======== Passage to read

4. A healthy capital return program

In the third quarter, Exxon announced a dividend raise to $0.95 per share, marking the 41st consecutive annual dividend increase.

Exxon’s dividend raises haven’t been too extreme. The company usually raises its dividend by a few percentage points a year. Over the last decade, Exxon stock is only up 13.6%, while its dividend is up over 50%. Since the dividend has grown at a faster rate than the stock price, Exxon’s yield is now relatively high at 3.7%.

Exxon’s dividend track record and yield are solid in their own right. But what really makes the capital return program attractive are the buybacks.

Exxon spent $14.9 billion in dividends and $17.4 billion in stock buybacks in 2023 — reducing its outstanding share count by 3.6%. As mentioned earlier, Exxon is supporting its capital return program with cash, while also lowering its overall net debt position.

5. Upping the ante on low-carbon investments

Exxon’s excellent results, growth trajectory, cash flow, dividend, buybacks, and financial health all play into the long-term investment thesis. But so does the energy transition.

Exxon has a stated goal to reach net-zero emissions by 2050, which sounds unlikely coming from an oil and gas company. To support that goal, Exxon has made strides in reducing flaring and cleaning up its operations. But it is also investing in low-carbon solutions and carbon capture and storage.

In its corporate plan through 2027, Exxon announced that it is pursuing more than $20 billion in lower carbon opportunities. Exxon is making these investments to achieve its sustainability targets and to make money. In fact, it expects to generate returns of around 15% from its low-carbon investments.

================
======== Dataset extract

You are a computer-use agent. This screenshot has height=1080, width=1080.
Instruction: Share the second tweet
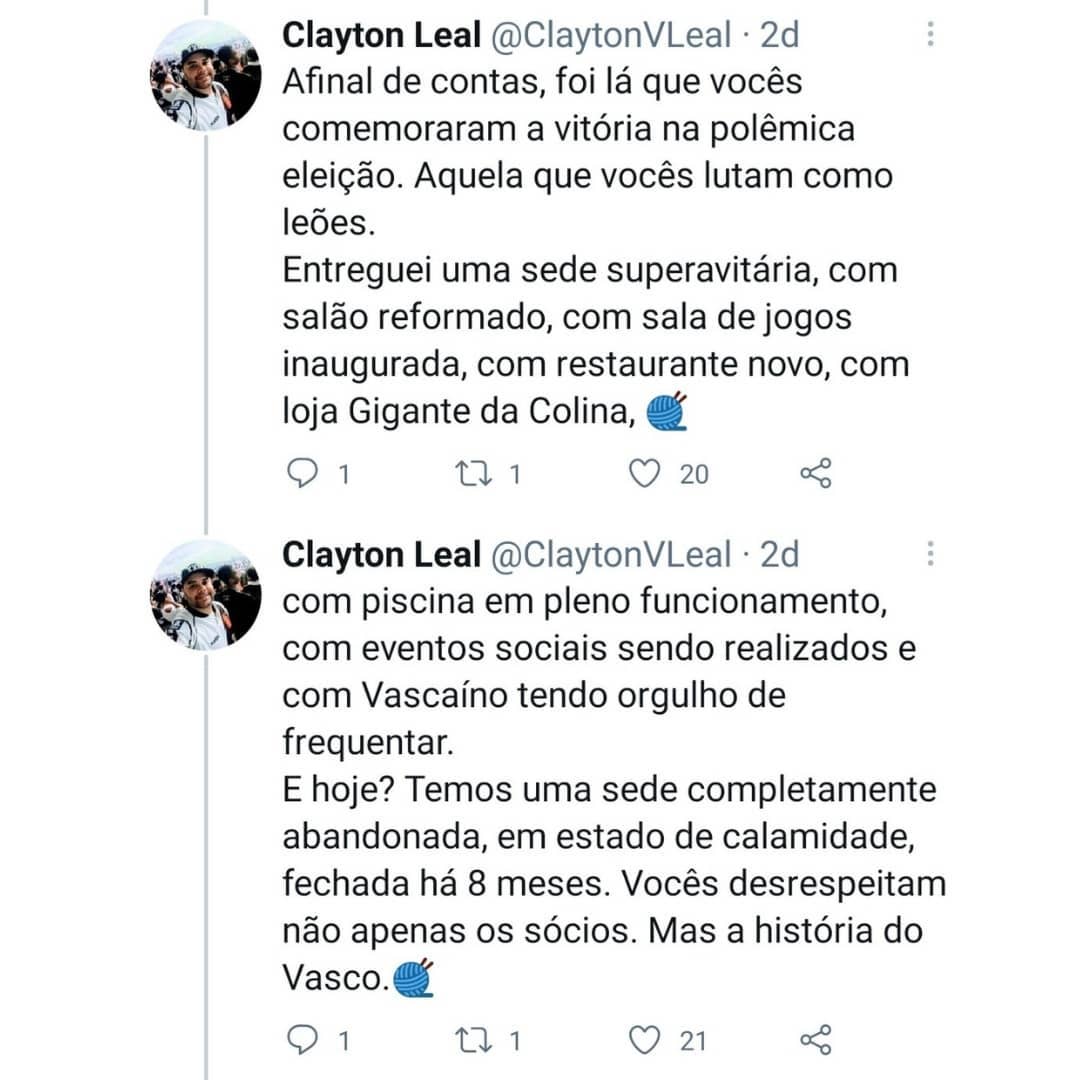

================

◆ **Written problem 1**: Decide whether each statement agrees with the Exxon passage, answering yes or no and quoting the words from the passage that settle it: (a) The third-quarter dividend raise was Exxon's 41st consecutive annual increase. (b) Over the last decade, Exxon's stock price has risen more than its dividend. (c) Exxon expects its low-carbon investments to return around 15%.
◆ **Written problem 2**: Go on with the Exxon passage, starting after its final sentence.
The listing comes from a separate source that has no connection to the Exxon passage.

◆ **Exercise answer 1**:
(a) Yes: "marking the 41st consecutive annual dividend increase."
(b) No: "Exxon stock is only up 13.6%, while its dividend is up over 50%."
(c) Yes: "it expects to generate returns of around 15% from its low-carbon investments."

◆ **Exercise answer 2**:
In November of last year, Exxon completed its $4.9 billion acquisition of Denbury Inc., which which uses a unique oil extraction method that involves injecting carbon dioxide into the reservoir, therefore storing CO2 along with getting more oil from a depleted reservoir. The segment focuses on carbon capture and storage, hydrogen, ammonia, biofuels, and direct air capture. In other words, Exxon is investing in low carbon mainly through the oil and gas industry instead of renewable energy like solar and wind.

The complete package

ExxonMobil has a price-to-earnings (P/E) ratio of just 11.5, less than half of the S&P 500‘s P/E ratio of 26.9. Yet the real reason why the stock is a good value is because of all the reasons discussed.

In 2023, Exxon proved that when Brent crude oil averages a price in the low-$80-per-barrel range, it can fund its operations, long-term investments, dividend growth, buybacks, and low-carbon investments with cash. Exxon doesn’t need a super high oil price to check all the boxes. Exxon can simply pull back on buybacks if oil prices fall. And if there’s a particularly brutal downturn, it can do what it did in 2020 and lean on the balance sheet.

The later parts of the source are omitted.